Most of these kids struggled with various mental health issues including substance use disorder but when you saw all of them together, I couldn’t help but notice the high concentration of talent. It’s like inner pain comes with exceptional gifts which are often overlooked by the gifted one because they take it for granted and don’t realize others don’t have this talent. Feelings of low self esteem often add to that self perception.
Early on these kids often struggle in schools which have stripped away anything that isn’t a hardcore academic subject which I think kills their spirit. The secret is to add back arts and humanities to allow this population to shine. Innovative teaching would massage these talents, help them thrive, and create a platform for innovation.
Someone who suffers depression has a lot of heart and can see through to your soul. When no one else will listen, when everyone else pushes you away because you are talking about things that are painful, these friends are there for you.
This population, in particular, suffers when they don’t feel a sense of connection or belonging. I think they’re the ones that will reel us all in from our current “silo-ed” existence because they crave it. And human beings need it. We need it now.

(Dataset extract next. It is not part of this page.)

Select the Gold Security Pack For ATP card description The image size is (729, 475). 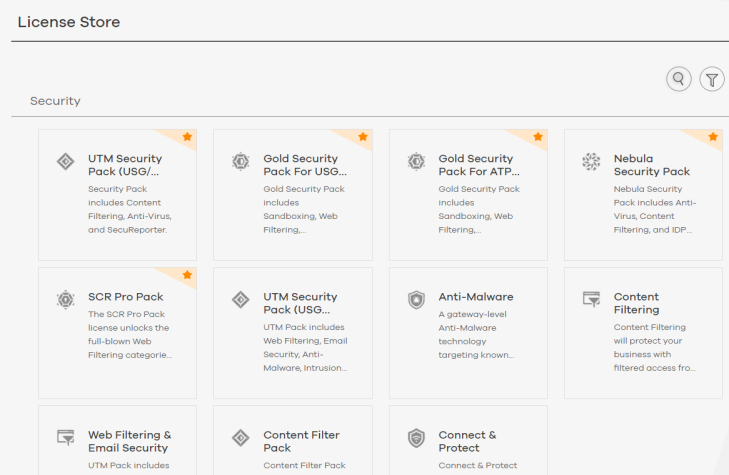pos(479,209)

They don’t thrive in an environment where they are expected to sit still for hours upon hours like miniature adults memorizing stuff. Most of this population thinks outside the box and is very entrepreneurial. Outside the box thinking is more the norm and I think we should be cultivating that instead of forcing them into homogenized learning environments.
In short, it would be a boring world without those with special gifts. I know I treasured so many of Charles’ that quite honestly I was in awe of.

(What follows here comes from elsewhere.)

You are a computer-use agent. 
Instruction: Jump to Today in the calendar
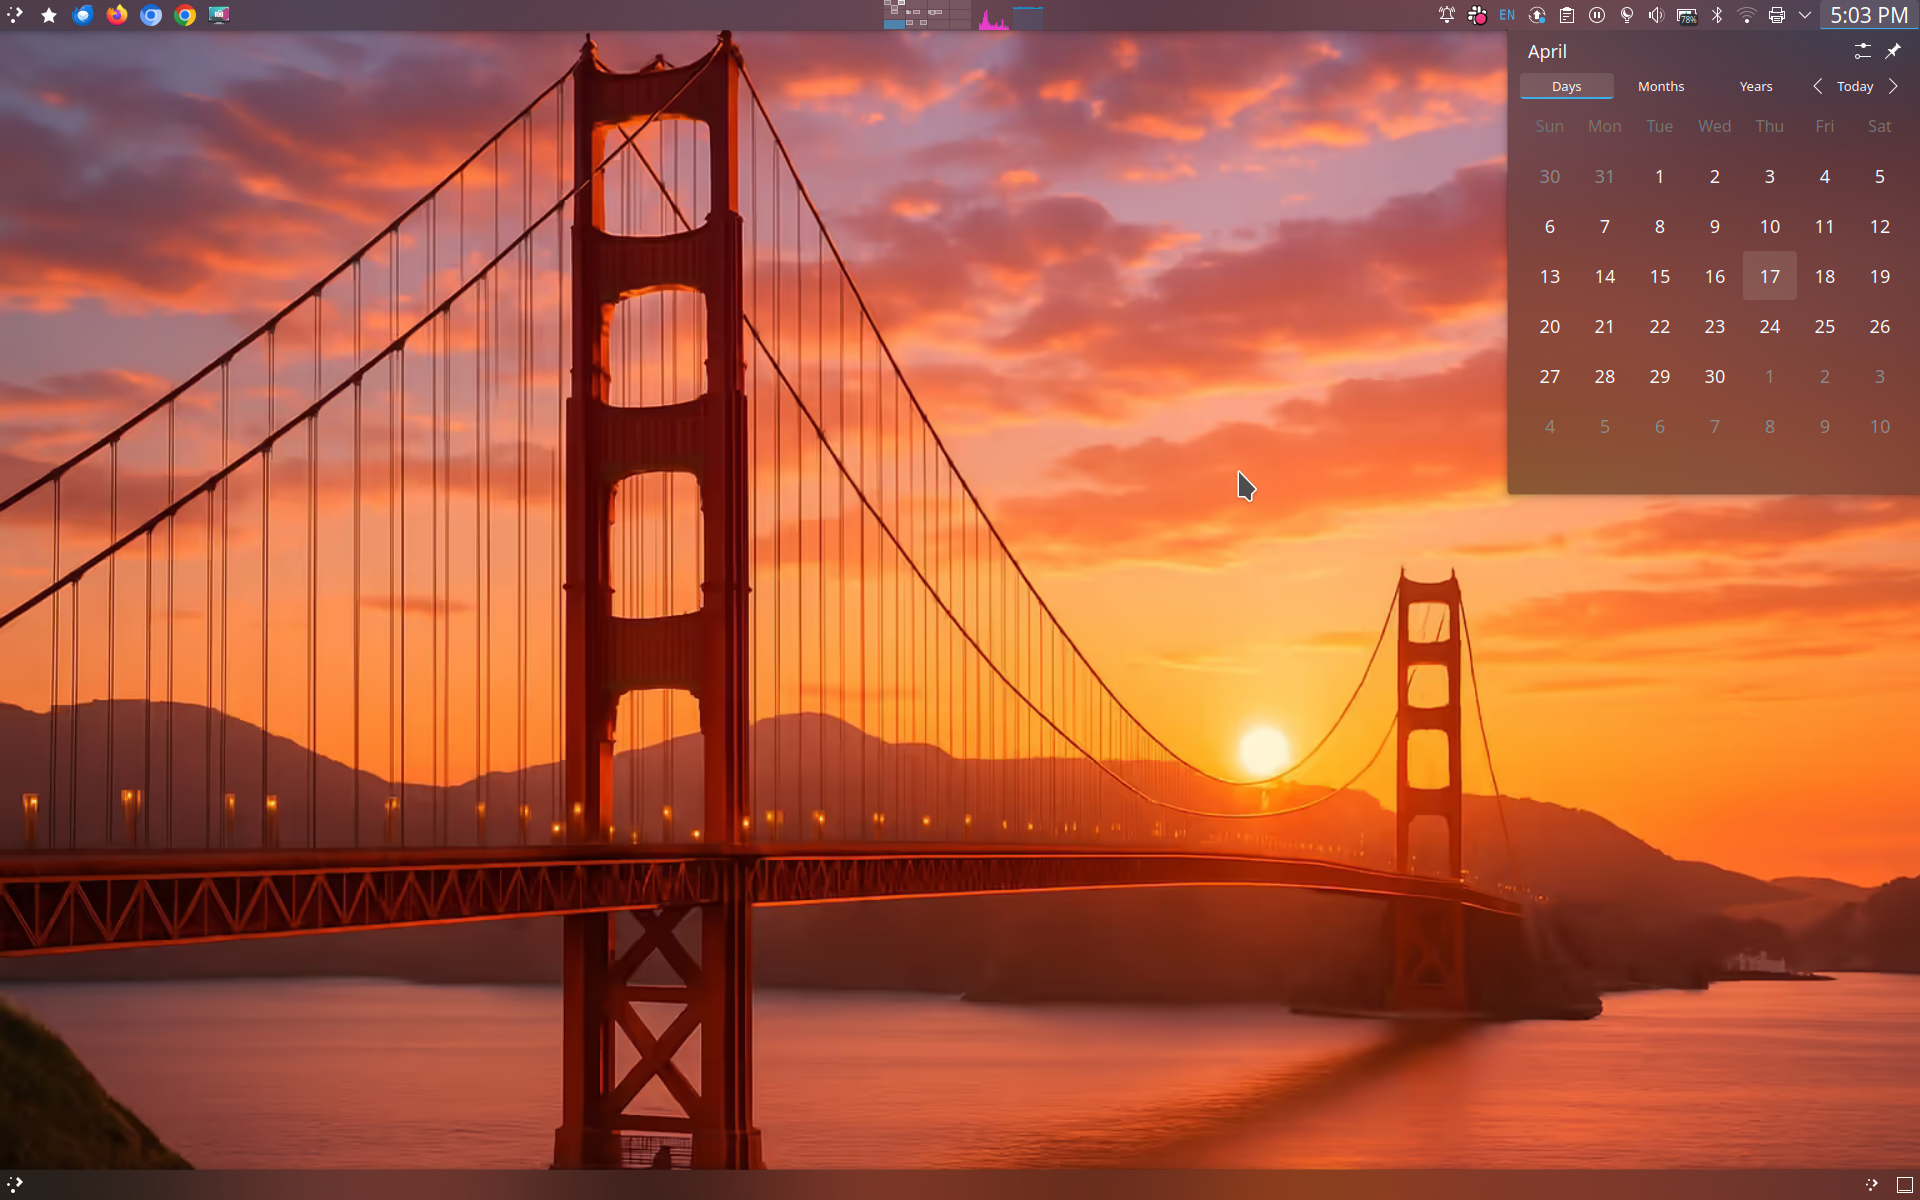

Charles gave real, genuine hugs that made me feel like I was the most important person in the world. As a baby and a child, he was cuddled in my lap, always asked about family and loved family gatherings. His love came from the soul. Everything did.
These are the things I loved about my own son, despite his challenges. It’s what made him special. It’s what I miss now that he’s not here. I hope we get to the point those with depression can get the help they need to realize their full potential.